The new more accessible corporate form for start-ups

The Variable Capital Company (“VCC”) is the newest type of company introduced under Bulgarian corporate law, with its basic features already analysed in a previous article here. It represents a hybrid between a limited liability company (“LLC”) and a joint stock company (“JSC”), combining certain advantages traditionally associated with each corporate form. The legislative objective appears to have been the creation of a corporate vehicle that preserves the operational simplicity of the LLC while incorporating investment and financing mechanisms typical for the JSC.

Optimisation of the incorporation requirements

The VCC is particularly attractive to foreign investors, primarily due to a considerable reduction in the complexity of incorporation procedures and the greater degree of operational flexibility it offers. A key advantage lies in removing the need to open an escrow bank account at the point of incorporation for depositing the capital. While such an account has traditionally been required when establishing a legal entity in Bulgaria, separating this step from the incorporation process enables VCCs to be formed more quickly and with fewer initial formalities.

This development is especially significant in light of the increasingly stringent anti-money laundering (AML) and know your customer (KYC) requirements applied by Bulgarian banks, particularly in relation to foreign individuals and entities. As a result, the process of opening a bank account has become more complex and time-consuming, often creating delays and practical obstacles to timely market entry. By deferring this requirement, the VCC framework becomes considerably more accessible to foreign participation in the Bulgarian market.

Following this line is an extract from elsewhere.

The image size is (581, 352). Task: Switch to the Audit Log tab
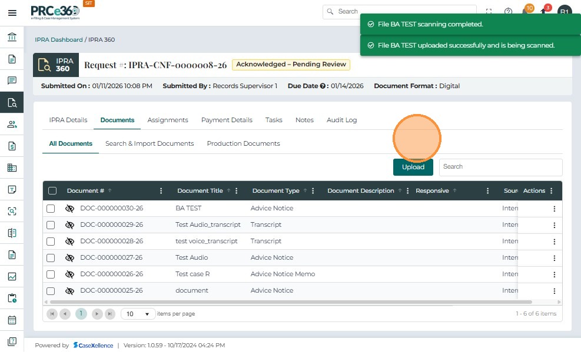coord(341,120)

Simplification of the process of transfer of shares

Beyond the incorporation advantages, the VCC also introduces greater flexibility regarding the transfer of shares. Share transfers may be carried out without notarisation and without registration in the Commercial Register, with capital changes instead being mandatorily reflected in the company’s annual financial statements. This reduces both administrative costs and procedural burdens. The benefit is particularly evident for foreign shareholders and members of management bodies located in different jurisdictions, for whom notarisation and formal registration procedures can be logistically difficult and costly.

 Online management

From a corporate governance perspective, the new framework enables shareholders and members of the management bodies to convene and participate in general meetings remotely, using a voting mechanism of their choice. This allows meetings to be conducted entirely online. The approach reflects modern business practices and the increasing reliance on digital communication platforms in cross-border corporate governance.

Financial mechanisms and instruments

More importantly for investors, the VCC introduces mechanisms commonly used in venture capital practice, including tag-along and drag-along rights, which enhance shareholder protection and facilitate coordination in exit scenarios. These features distinguish the VCC from the more rigid regime traditionally applicable to LLCs under Bulgarian corporate law, while aligning it more closely with the flexibility already seen in joint-stock structures.

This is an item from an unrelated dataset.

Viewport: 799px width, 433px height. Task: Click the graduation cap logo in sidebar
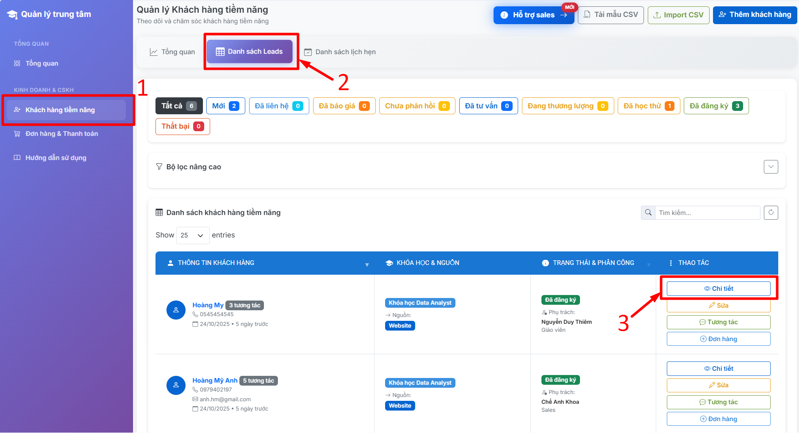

The flexibility of the VCC extends further to financing arrangements and capital structuring, as the company may issue a wide range of financial instruments – including convertible loans, preference shares, and share options – allowing for highly tailored investment configurations. This flexibility, however, is not accompanied by an equivalent level of statutory shareholder protection. In particular, the absence of pre-emption rights in the event of capital increases exposes shareholders to a risk of dilution and potential abuse. As a result, the framework places increased importance on contractual safeguards, making it essential that the articles of association and any shareholders’ agreement are carefully drafted to include robust anti-dilution mechanisms and other protections against adverse changes in the company’s capital structure.

Once the company reaches the statutory threshold of 50 employees and over 2 million euros in turnover, it must be transformed into either a limited liability company or a joint stock company. It makes obvious the legislative intention that the VCC serves primarily as a vehicle for early-stage and growth-oriented enterprises. In this respect, the VCC appears designed not merely as another corporate form, but as a legislative attempt to align Bulgarian corporate law with the practical expectations of modern venture-backed businesses and international investors.